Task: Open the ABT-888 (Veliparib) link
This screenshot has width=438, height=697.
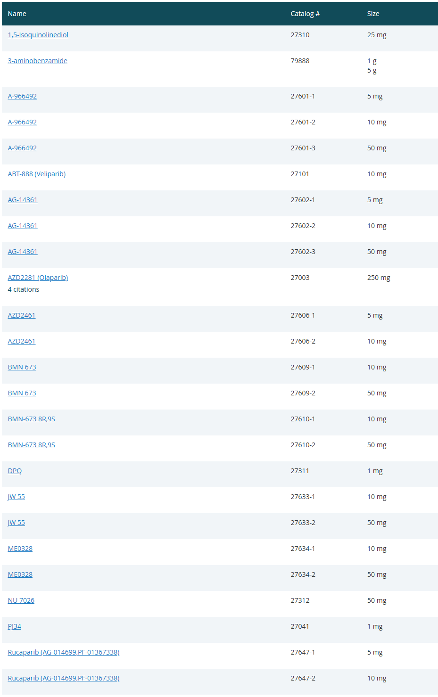Action: (x=36, y=174)
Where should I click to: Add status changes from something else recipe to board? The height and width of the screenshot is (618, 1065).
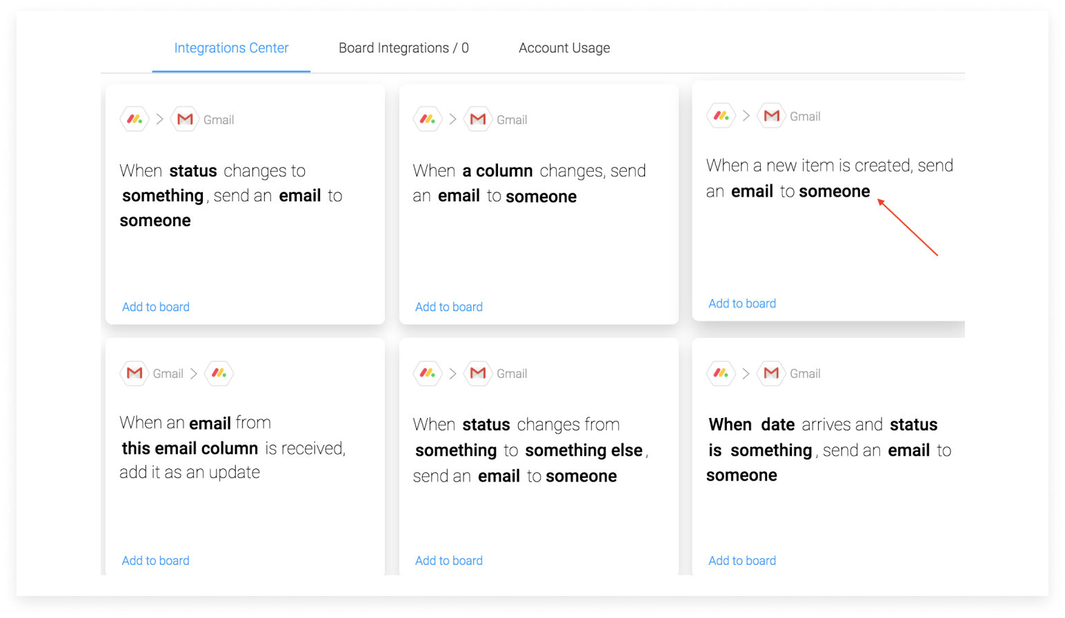(449, 561)
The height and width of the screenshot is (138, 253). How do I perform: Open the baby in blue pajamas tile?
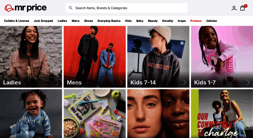pyautogui.click(x=31, y=114)
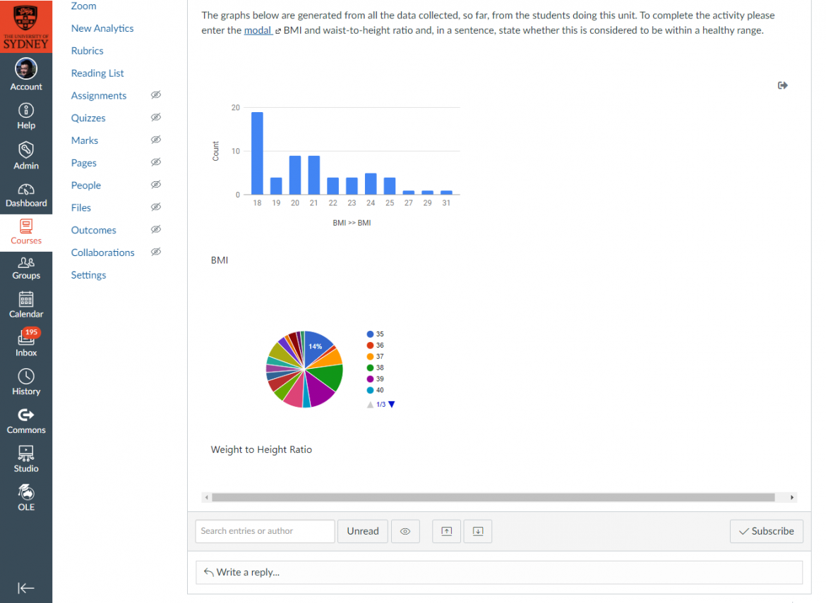Toggle the eye icon next to Assignments
This screenshot has height=603, width=826.
[x=156, y=95]
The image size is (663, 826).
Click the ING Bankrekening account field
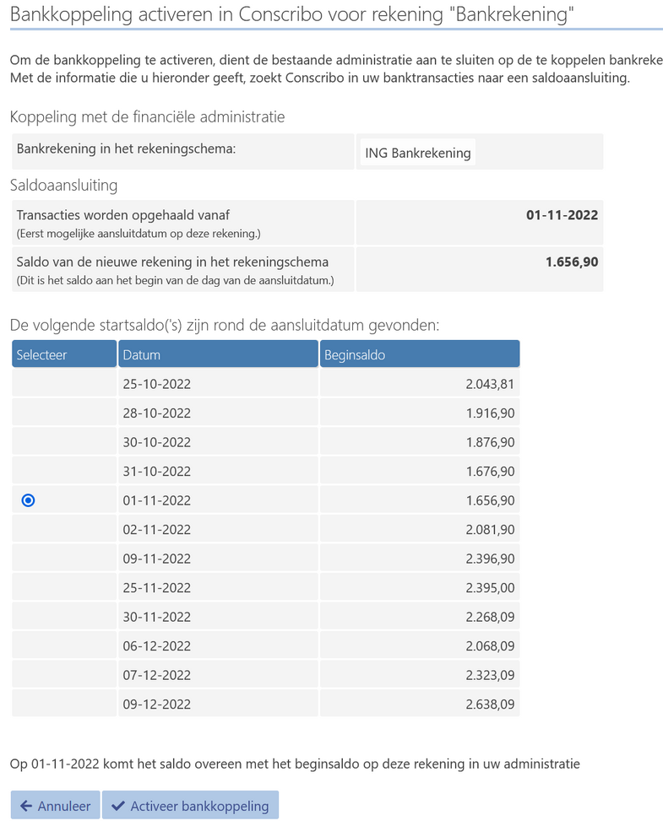417,153
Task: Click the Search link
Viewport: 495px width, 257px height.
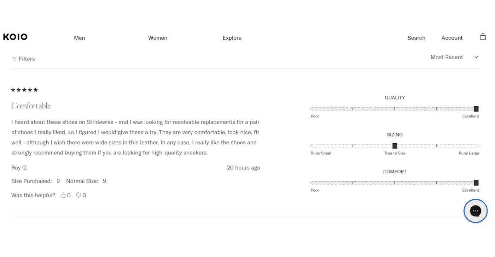Action: pos(416,38)
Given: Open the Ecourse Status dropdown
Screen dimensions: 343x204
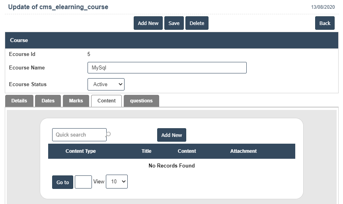Looking at the screenshot, I should tap(106, 84).
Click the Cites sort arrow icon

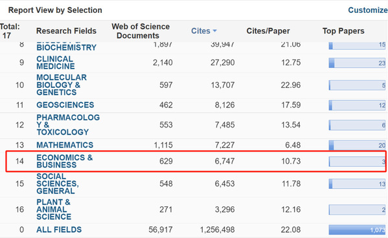214,31
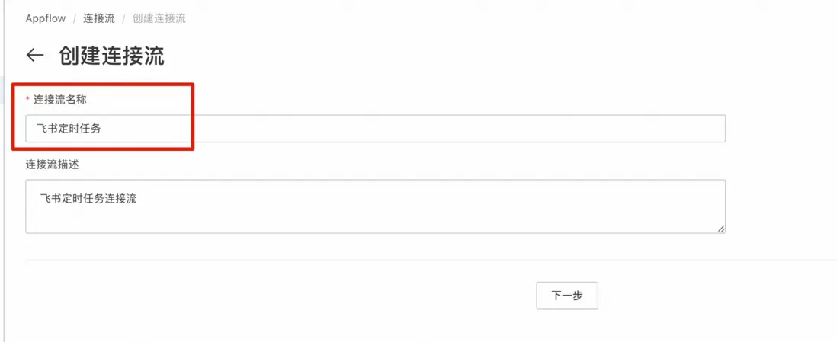
Task: Click the textarea resize handle corner
Action: click(721, 229)
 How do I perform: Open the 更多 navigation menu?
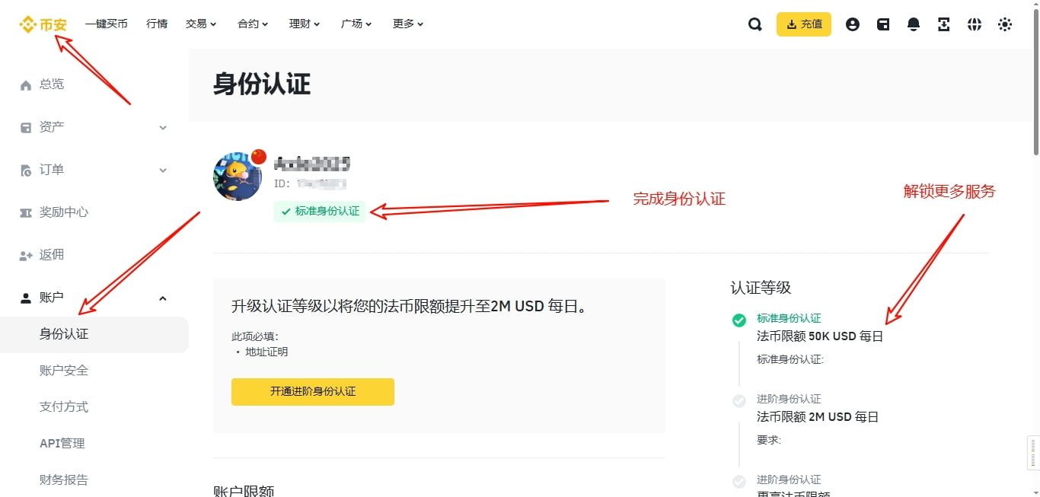[407, 24]
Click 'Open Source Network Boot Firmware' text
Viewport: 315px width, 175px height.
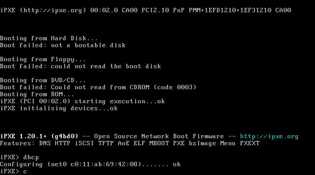159,137
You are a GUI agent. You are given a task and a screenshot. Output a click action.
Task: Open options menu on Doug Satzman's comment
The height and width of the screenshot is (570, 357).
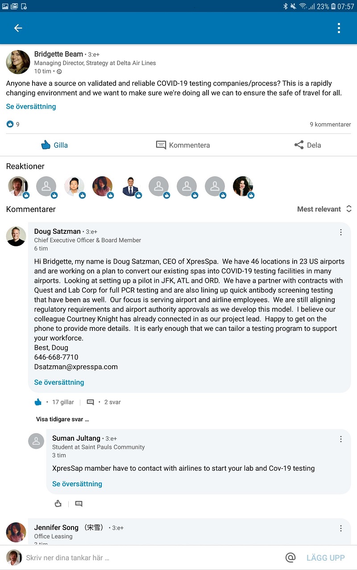click(x=341, y=232)
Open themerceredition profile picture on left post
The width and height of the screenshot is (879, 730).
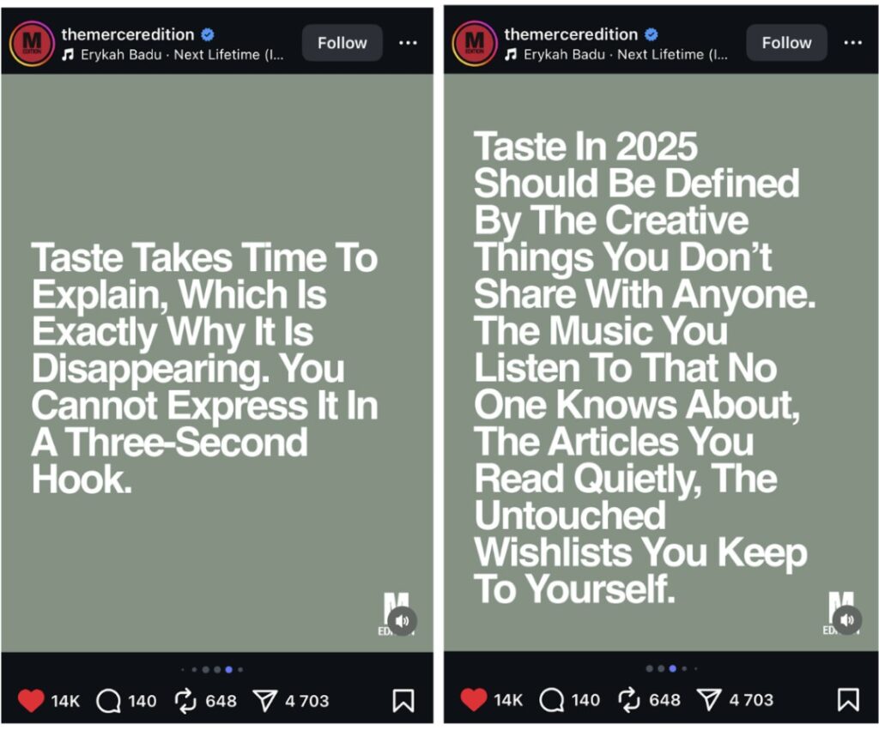click(x=32, y=43)
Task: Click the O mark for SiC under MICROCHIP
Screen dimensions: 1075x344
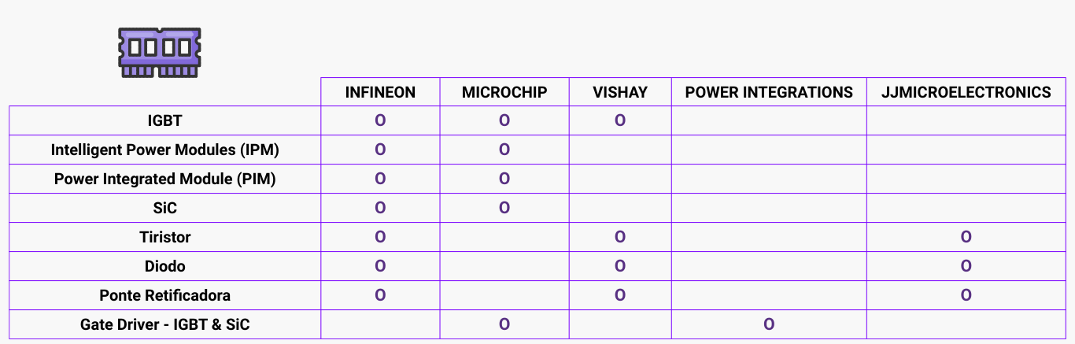Action: click(504, 208)
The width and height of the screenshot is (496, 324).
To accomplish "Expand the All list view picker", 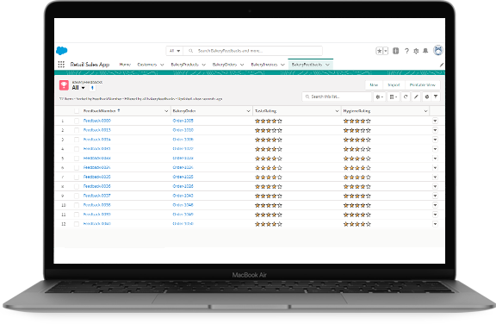I will click(x=78, y=88).
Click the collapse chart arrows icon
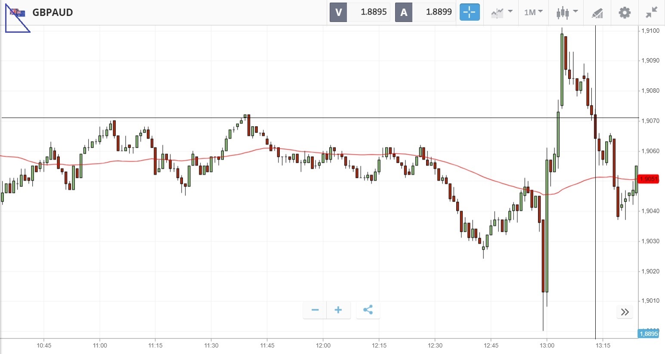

**Stated exercise**
Copy the records from the line with "Where should I" up to and including the line with "click(x=341, y=232)", leaving out the pictures.

**Response to the task**
Where should I click to: Add status changes from something else recipe to board? The height and width of the screenshot is (618, 1065).
(449, 561)
The height and width of the screenshot is (138, 253). How do I perform: Open the baby in blue pajamas tile?
pyautogui.click(x=31, y=114)
Toggle the eye icon next to Assignments
This screenshot has height=603, width=826.
[x=156, y=95]
The image size is (663, 826).
Click the ING Bankrekening account field
417,153
Task: Click the Search link
Viewport: 495px width, 257px height.
Action: pos(416,38)
Given: Open the Ecourse Status dropdown
Screen dimensions: 343x204
Looking at the screenshot, I should tap(106, 84).
Click the Cites sort arrow icon

214,31
Task: Click the textarea resize handle corner
Action: click(721, 229)
 How do I perform: Open the 更多 navigation menu?
[407, 24]
Click 'Open Source Network Boot Firmware' text
Viewport: 315px width, 175px height.
159,137
You are a GUI agent. You are given a task and a screenshot. Output a click action.
Task: Open options menu on Doug Satzman's comment
The height and width of the screenshot is (570, 357).
click(x=341, y=232)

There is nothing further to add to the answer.